Es spielt in dieser Situation gar keine Rolle, ob irgendjemand, irgendeine politische Kraft oder irgendeine Person eine Diktatur anstrebt und die Demokratie beseitigen will. Es ist im Gegenteil gerade die große Gefahr, dass es hier niemanden gibt, der Ambitionen auf eine Alleinherrschaft hat, dass keine politische Verschwörergruppe identifiziert werden kann, die die Macht übernehmen, die demokratischen Institutionen entmachten und die Verfahren der politischen Mehrheitsbildung beseitigen will. Das, was hier entstehen kann, ist eine demokratisch legitimierte Herrschaft einer politischen Klasse, die mit der Zustimmung des ganzen Volkes, das nichts mehr wünscht als ein sicheres Leben, regieren kann. Ganz ohne Putsch entsteht so etwas wie eine „Diktatur ohne Diktator“, der Platz des Diktators bleibt unbesetzt und keine Militärjunta exekutiert ihr Regime. In einem solchen politischen System, für das es noch keinen Namen gibt, wird weiter regelmäßig gewählt werden, und die linke Sicherheitspartei wird mit der konservativen oder der grünen Sicherheitspartei abwechselnd Sicherheits-Koalitionen bilden. Demonstrationen und Versammlungen werden mit großem Bedauern auf ein kaum wahrnehmbares Maß reduziert werden, weil die Sicherheitslage es erfordert, und wer dem widerspricht, wird ein Gefahrenleugner sein. Kritische Medien werden mit großem Eifer die verschiedenen Sicherheitskonzepte der Parteien debattieren. Kritische Kunst wird erlaubt sein, soweit die Sicherheitsauflagen erfüllt werden können.
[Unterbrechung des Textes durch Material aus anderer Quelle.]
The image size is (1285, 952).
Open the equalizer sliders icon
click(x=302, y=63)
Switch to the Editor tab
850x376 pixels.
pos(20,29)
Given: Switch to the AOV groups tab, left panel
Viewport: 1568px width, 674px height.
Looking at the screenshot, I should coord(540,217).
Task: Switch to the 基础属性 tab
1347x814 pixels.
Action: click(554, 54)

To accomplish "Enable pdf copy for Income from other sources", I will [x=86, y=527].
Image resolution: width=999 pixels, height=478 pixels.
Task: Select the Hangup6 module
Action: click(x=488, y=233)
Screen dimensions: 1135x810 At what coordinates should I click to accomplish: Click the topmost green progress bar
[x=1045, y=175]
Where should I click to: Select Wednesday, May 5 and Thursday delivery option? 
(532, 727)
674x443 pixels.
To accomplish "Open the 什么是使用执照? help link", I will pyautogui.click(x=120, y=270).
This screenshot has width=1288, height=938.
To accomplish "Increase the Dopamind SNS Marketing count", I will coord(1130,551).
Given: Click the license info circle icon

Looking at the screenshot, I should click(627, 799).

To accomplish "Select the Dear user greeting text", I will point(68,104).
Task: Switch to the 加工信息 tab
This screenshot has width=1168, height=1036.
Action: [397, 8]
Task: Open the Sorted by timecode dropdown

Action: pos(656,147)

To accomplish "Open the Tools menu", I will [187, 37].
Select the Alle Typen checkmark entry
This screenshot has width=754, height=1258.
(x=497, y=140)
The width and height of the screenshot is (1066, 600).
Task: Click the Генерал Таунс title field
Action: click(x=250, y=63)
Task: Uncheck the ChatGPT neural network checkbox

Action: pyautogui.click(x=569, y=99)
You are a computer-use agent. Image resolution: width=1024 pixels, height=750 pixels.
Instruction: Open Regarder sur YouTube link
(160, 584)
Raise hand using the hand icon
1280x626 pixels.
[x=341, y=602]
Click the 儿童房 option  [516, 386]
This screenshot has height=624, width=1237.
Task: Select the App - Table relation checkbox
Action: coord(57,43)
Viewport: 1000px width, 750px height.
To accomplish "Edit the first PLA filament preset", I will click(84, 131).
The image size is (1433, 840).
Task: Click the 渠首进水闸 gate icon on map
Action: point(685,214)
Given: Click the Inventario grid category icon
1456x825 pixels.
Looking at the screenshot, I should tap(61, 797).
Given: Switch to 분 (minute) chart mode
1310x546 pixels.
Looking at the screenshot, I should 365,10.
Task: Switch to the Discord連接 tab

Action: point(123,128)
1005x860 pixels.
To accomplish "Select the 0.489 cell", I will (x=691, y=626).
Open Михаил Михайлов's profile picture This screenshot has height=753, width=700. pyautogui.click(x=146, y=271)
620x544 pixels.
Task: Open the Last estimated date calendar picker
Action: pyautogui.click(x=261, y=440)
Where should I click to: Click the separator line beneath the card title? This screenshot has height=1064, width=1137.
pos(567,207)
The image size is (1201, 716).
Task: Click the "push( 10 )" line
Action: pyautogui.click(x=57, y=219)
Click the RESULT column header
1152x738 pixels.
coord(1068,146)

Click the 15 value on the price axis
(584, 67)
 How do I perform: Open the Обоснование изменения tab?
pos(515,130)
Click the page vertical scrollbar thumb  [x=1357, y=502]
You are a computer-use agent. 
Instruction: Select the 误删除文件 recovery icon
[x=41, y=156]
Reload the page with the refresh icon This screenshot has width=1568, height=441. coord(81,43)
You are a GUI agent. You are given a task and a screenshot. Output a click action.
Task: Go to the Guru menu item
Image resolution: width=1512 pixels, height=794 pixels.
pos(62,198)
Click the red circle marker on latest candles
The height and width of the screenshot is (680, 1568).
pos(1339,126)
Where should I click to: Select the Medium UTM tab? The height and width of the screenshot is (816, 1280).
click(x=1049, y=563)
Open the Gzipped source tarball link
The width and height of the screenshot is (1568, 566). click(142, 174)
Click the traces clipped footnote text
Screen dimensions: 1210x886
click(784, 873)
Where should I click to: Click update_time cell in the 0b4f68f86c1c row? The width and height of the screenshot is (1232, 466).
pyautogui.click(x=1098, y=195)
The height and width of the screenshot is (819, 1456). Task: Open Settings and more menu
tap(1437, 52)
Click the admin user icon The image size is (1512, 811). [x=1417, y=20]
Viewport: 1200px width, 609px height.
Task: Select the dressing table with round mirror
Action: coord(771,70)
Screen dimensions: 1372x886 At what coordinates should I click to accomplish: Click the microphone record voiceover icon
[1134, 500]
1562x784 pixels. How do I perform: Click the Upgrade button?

In so einem Land werden Leute, die all das nicht so einfach hinnehmen und akzeptieren können, nicht eingesperrt. Sie werden von der Mehrheit einfach lächerlich gemacht und im Namen der Sicherheit an den Rand der Gesellschaft gedrängt. Man wird ihnen schlicht nicht zuhören, weil sie als Spinner und Gefahrenleugner schließlich nicht ernst genommen werden müssen, weil sie „den Konsens der Rationalität“ verlassen haben. Irgendwo werden diese Leute sich treffen, werden zusammen singen und diskutieren, und irgendwann werden sie auf die Straße gehen und laut sein, junge Leute, denen die Sicherheitsgesellschaft zu eng geworden sein wird, werden sich ihnen anschließen, man wird fröhlich sein und feiern und sich in den Armen liegen – und da werden sich auch die anderen erinnern, dass es noch was anderes gab als die Gesundheit und die absolute Sicherheit, was das Leben lebenswert und farbig gemacht hat. Die Leute werden auf den Straßen tanzen und feiern, und komischerweise wird in den Wochen danach keiner ernsthaft krank davon werden.